More Tech Magic, if You Can Afford It - msabalau
http://www.nytimes.com/2013/05/05/technology/google-glass-offers-more-tech-magic-if-you-can-afford-it.html?ref=technology&_r=0

======
msabalau
What's striking to me is the extent to which the past decade's innovations (ad
supported web services, carrier subsidized smartphones) have shifted people's
perceptions of a reasonable price for technology. Especially for early
adopters, who canonically paid more, and got less, and did so willingly play
around with an unevenly distributed bit of the future.

For example, the Apple 1 motherboard (to which one needed to add both effort
and other parts) costed a diabolical $666.66 in 1976, at a time when the US
median income was $11,308. According to a friendly internet inflation
calculator, that's $2727.25 in current dollars.

Flash forward to the 80s, and one of the early important popular personal
computers debuted for $595 in 1982, or $1435 in current dollars, roughly the
price of the Glass prototype today. If you pre ordered it before launch,
they'd throw in a cassette drive, so that you would have a place to store
programs, as opposed to having to type them in. This was a $70 value.

Thanks to Moore's Law and mass market adoption the price of these innovations,
as with so many others came down in price, and afforded more a more
capabilities to a broader and broader audiences. This was true for almost all
personal technology that succeeded from the 70s through the 90s, and is true
for many technologies today--such as 3D printing.

It is however strikingly not true for a lot of the web based services that
people call to mind when they think of innovation today--it was free to join
Twitter, say, and as an early adopter you didn't own something with less
features than later adopters--instead you potentially had a first mover
advantage, the ability to achieving a critical mass of followers in a way that
latecomers might find harder.

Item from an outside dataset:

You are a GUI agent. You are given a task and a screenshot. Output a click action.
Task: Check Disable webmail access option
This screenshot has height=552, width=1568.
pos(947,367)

You paid in attention, a pretty cheap coin,
which nevertheless does little to stop the whining when a service disappears
after an acquihire.

What's remarkable to someone who isn't in their 20s is that anyone would,
well, remark on the fact that cutting edge technology that is actually built
and manufactured in the real world would follow this path.

If wearables do become an important tech trend, and unless they rapidly follow
the very unusual path that smartphones took (arguably the most rapidly adopted
technology in human history), pricing could be very different from what people
have come to associate with innovation.